FinCEN Issues Advisory on Promoting Culture of Compliance

August 12, 2014 The Financial Crimes Enforcement Network (FinCEN) has issued an advisory to U.S. financial institutions on promoting a strong culture of BSA/AML compliance for senior management. FIN-2014-A007 lays out FinCEN’s view that a financial institution may strengthen its compliance culture by ensuring:

  1. its leadership actively supports and understands compliance efforts

    A financial institution’s leadership, which may include its board of directors, senior and executive management, owners and operators, are responsible for understanding an institution’s responsibilities regarding compliance with the BSA and creating a visible culture of compliance at that institution.

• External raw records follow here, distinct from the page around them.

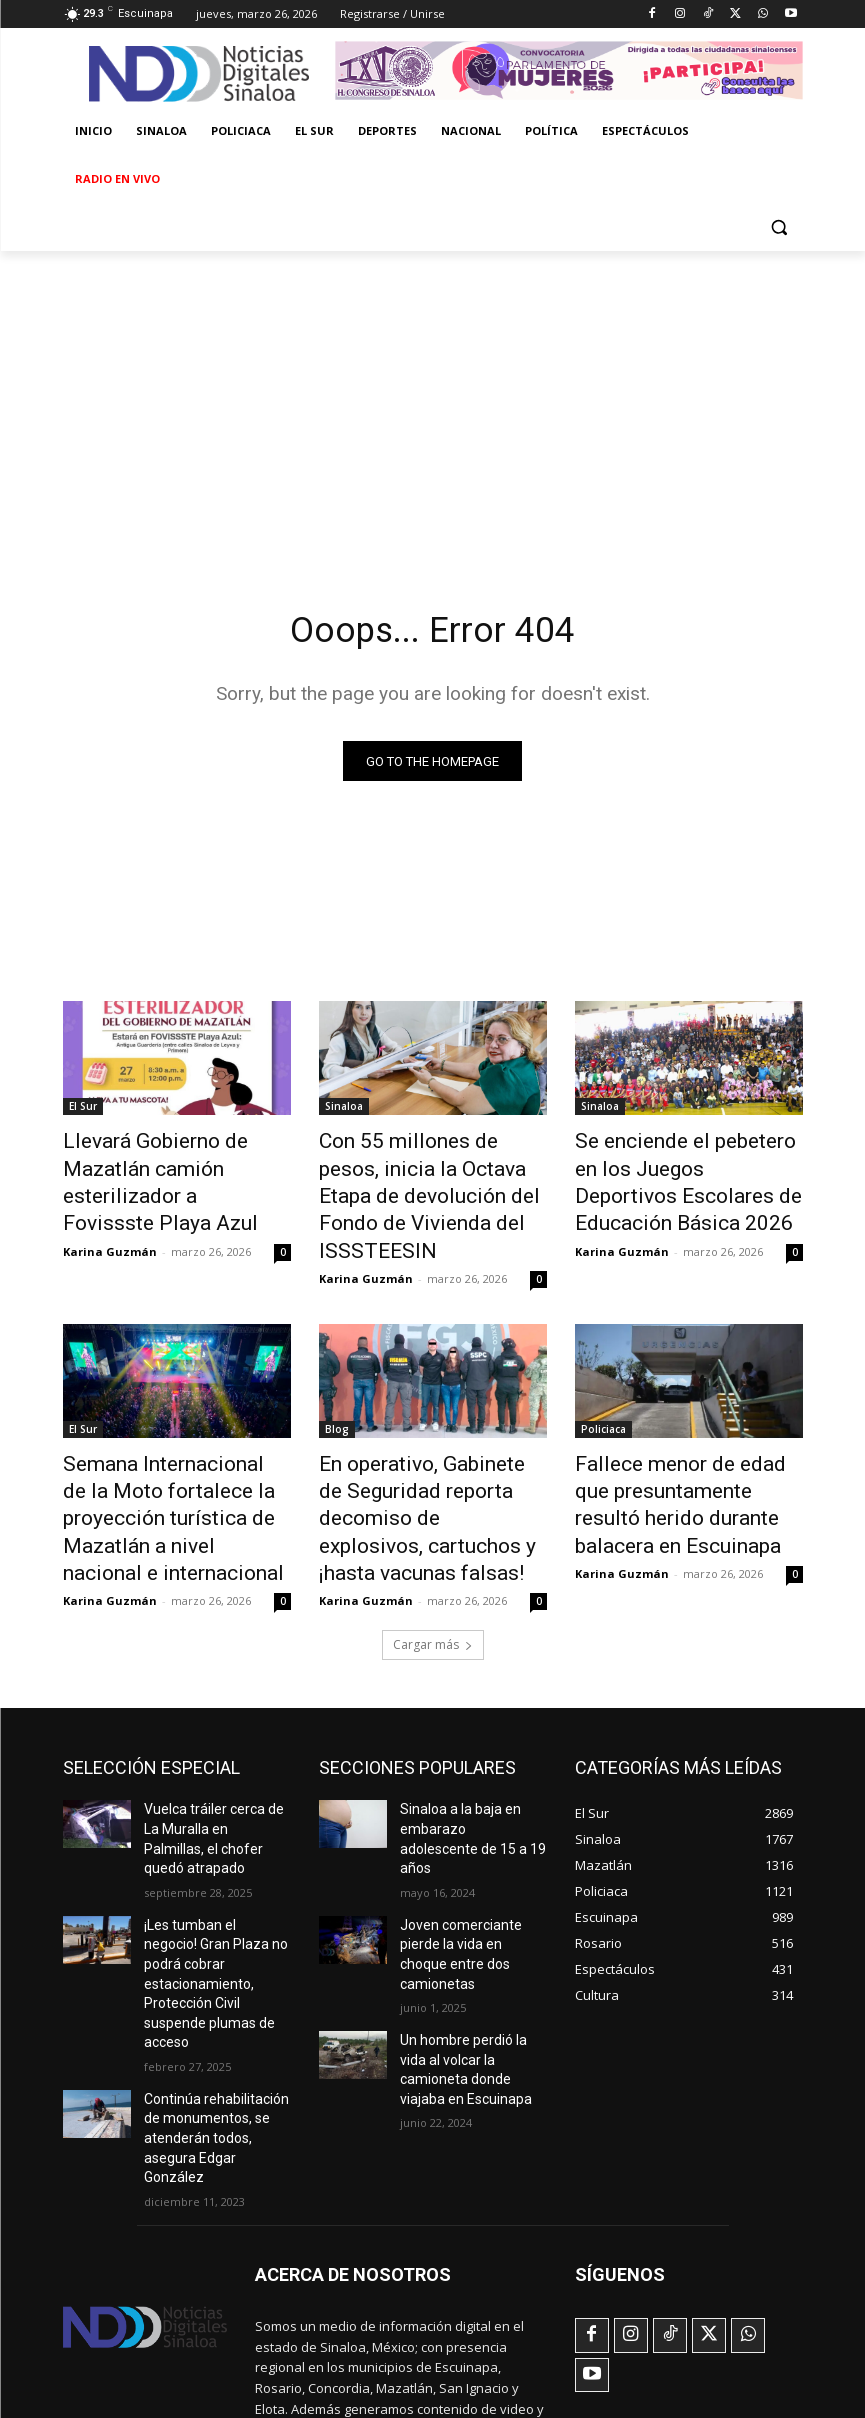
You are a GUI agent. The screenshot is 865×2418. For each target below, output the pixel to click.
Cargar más (433, 1553)
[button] (779, 227)
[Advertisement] (432, 401)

This includes receiving periodic BSA/AML training, understanding BSA/AML obligations, allocating sufficient resources, and remaining informed of the state of BSA/AML compliance within the institution.
  1. efforts to manage and mitigate BSA/AML deficiencies and risks are not compromised by revenue interests

    An effective governance structure for an institution should allow for the independent function of the BSA/AML compliance program with the authority to address and mitigate any risks that may arise from an institution’s business line and to file any necessary reports regardless of the revenue generated from the business line.
  1. relevant information from the various departments within the organization is shared with compliance staff to further BSA/AML efforts

    FinCEN notes that in several recent enforcement actions, the institution had relevant BSA/AML information that was not made available to BSA/AML compliance staff. Institutions must ensure that information obtained or held by various departments that may be useful for BSA/AML compliance is shared with compliance staff.
  1. the institution devotes adequate resources to its compliance function

    An effective BSA/AML compliance program must be supported by appropriate staff based on its risk profile. Appropriate technological resources should also be allocated to BSA/AML compliance and institutions with higher risk profiles, including those with substantially higher volumes of activity, may need to utilize automated systems for identifying and monitoring suspicious activity. 
  1. the compliance program is effective by, among other things, ensuring that it is tested by an independent and competent party

    FinCEN’s guidance stresses the importance of independent testing of the compliance program. The party testing the program must be independent, qualified, and unbiased. The independent tester may not have a conflicting business interest that may influence the outcome of the test of the compliance program.
  1. its leadership and staff understand the purpose of its BSA/AML efforts and how its reporting is used


    Finally, FinCEN’s guidance instructs institutions that adherence to the requirements of the BSA/AML regulations should not be strictly for compliance, but rather should be embraced by institutions for the goal of safeguarding the national financial system and enhancing national security. FinCEN urges institutions to educate employees on the purpose of, and role played by, the BSA/AML regime.